Before we get to that, however, we need to talk about the stuff on which computers operate.

Computer programs operate on data. A single piece of data can be called a datum, but we will use the related term, value.

A value is one of the fundamental things — like a letter or a number — that a program manipulates. The values we have seen so far are 4 (the result when we added 2 + 2), and "Hello, World!".

Values are grouped into different data types or classes.


As mentioned last chapter in the What is a computer? section, at the level of the hardware of the machine, all values are stored as a sequence of bits, usually represented by the digits 0 and 1. All computer data types, whether they be numbers, text, images, sounds, or anything else, ultimately reduce to an interpretation of these bit patterns by the computer.

Thankfully, high-level languages like Python give us flexible, high-level data types which abstract away the tedious details of all these bits and better fit our human brains.
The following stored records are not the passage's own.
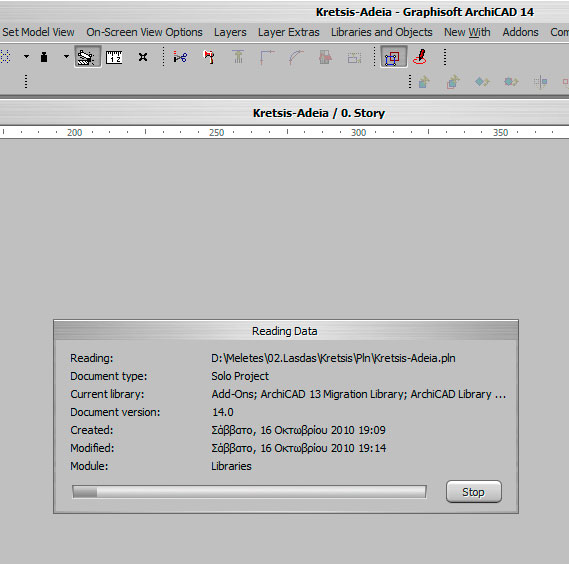569x564 pixels.
Task: Open the Addons menu
Action: [x=520, y=32]
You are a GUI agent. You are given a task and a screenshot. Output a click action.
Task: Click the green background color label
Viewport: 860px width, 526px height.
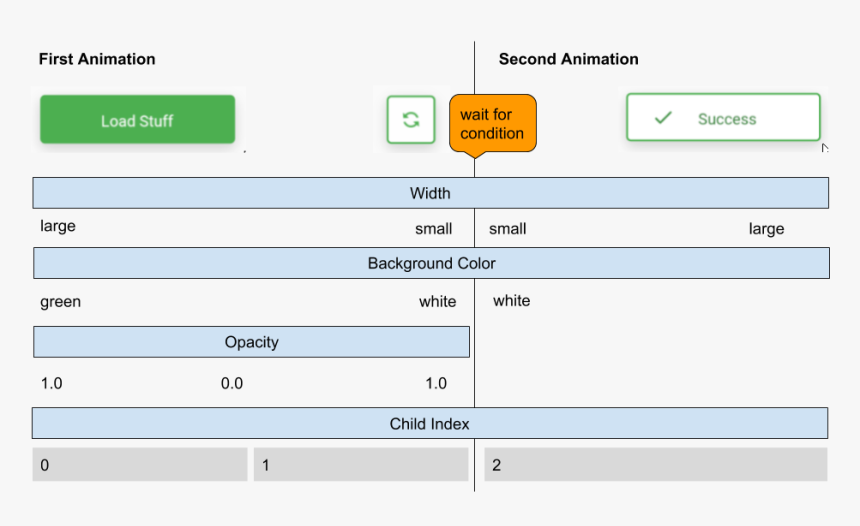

4 is an integer, and "Hello, World!" is a string, so-called because it contains a string of letters. You (and the interpreter) can identify strings because they are enclosed in quotation marks.
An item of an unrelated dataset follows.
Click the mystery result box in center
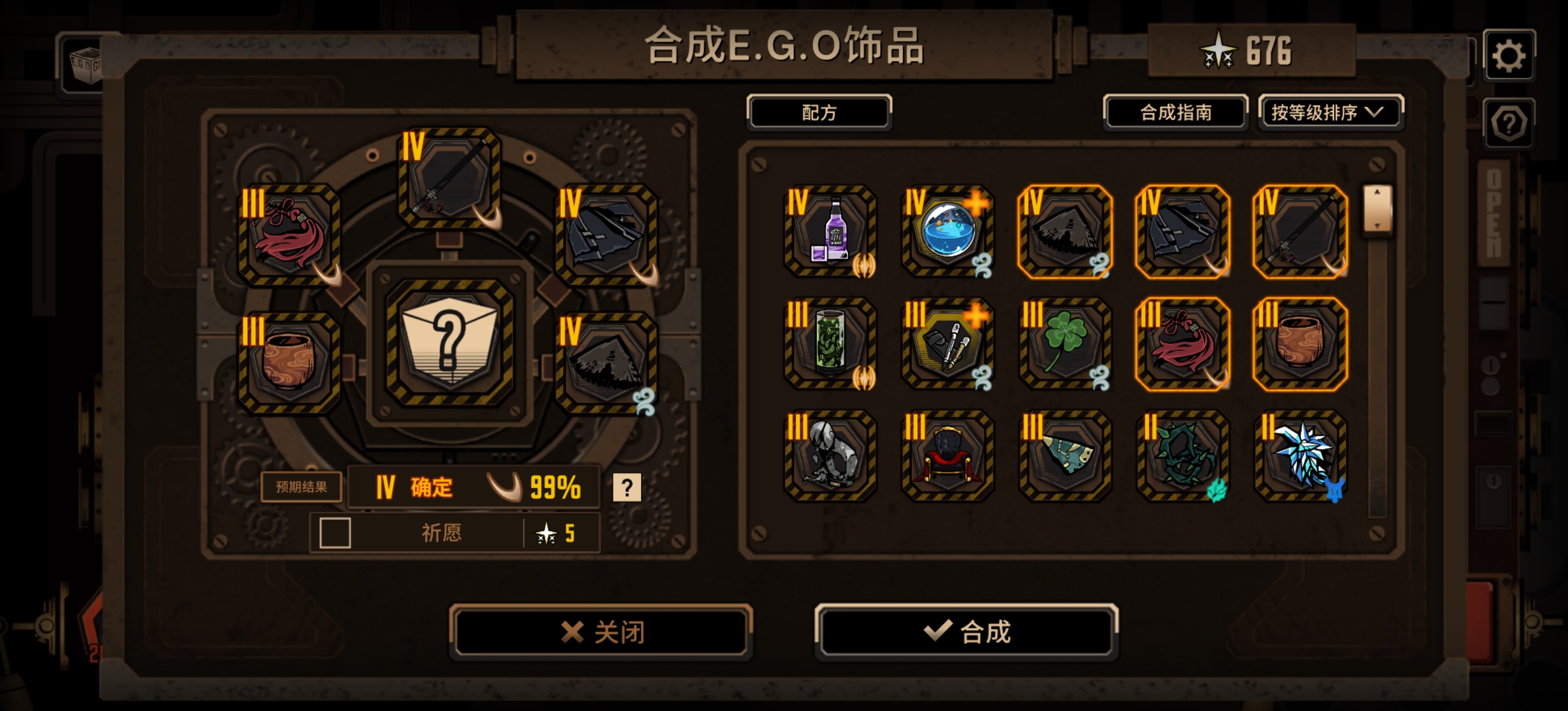 tap(450, 343)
If you are not sure what class a value falls into, Python has a function called type which can tell you.

>>> type("Hello, World!")
<class 'str'>
>>> type(17)
<class 'int'>

Not surprisingly, strings belong to the class str and integers belong to the class int. Less obviously, numbers with a point between their whole number and fractional parts belong to a class called float, because these numbers are represented in a format called floating-point. At this stage, you can treat the words class and type interchangeably. We’ll come back to a deeper understanding of what a class is in later chapters.

>>> type(3.2)
<class 'float'>

What about values like "17" and "3.2"? They look like numbers, but they are in quotation marks like strings.

>>> type("17")
<class 'str'>
>>> type("3.2")
<class 'str'>

They are strings!

Don’t use commas in ints

When you type a large integer, you might be tempted to use commas between groups of three digits, as in 42,000. This is not a legal integer in Python, but it does mean something else, which is legal:

>>> 42000
>>> 42,000
(42, 0)

Well, that’s not what we expected at all! Because of the comma, Python treats this as a pair of values in a tuple. So, remember not to put commas or spaces in your integers. Also revisit what we said in the previous chapter: formal languages are strict, the notation is concise, and even the smallest change might mean something quite different from what you intended.
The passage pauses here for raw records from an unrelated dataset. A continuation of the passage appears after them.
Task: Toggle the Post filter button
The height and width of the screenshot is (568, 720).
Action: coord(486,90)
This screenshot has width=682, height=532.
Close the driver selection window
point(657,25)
2.2. Three ways to write strings

Strings in Python can be enclosed in either single quotes (') or double quotes ("), or three of each (''' or """)

>>> type('This is a string.')
<class 'str'>
>>> type("And so is this.")
<class 'str'>
>>> type("""and this.""")
<class 'str'>
>>> type('''and even this...''')
<class 'str'>

Double quoted strings can contain single quotes inside them, as in "Bruce's beard", and single quoted strings can have double quotes inside them, as in 'The knights who say "Ni!"'.

Strings enclosed with three occurrences of either quote symbol are called triple quoted strings. They can contain either single or double quotes:

>>> print('''"Oh no," she exclaimed, "Ben's bike is broken!"''')
"Oh no," she exclaimed, "Ben's bike is broken!"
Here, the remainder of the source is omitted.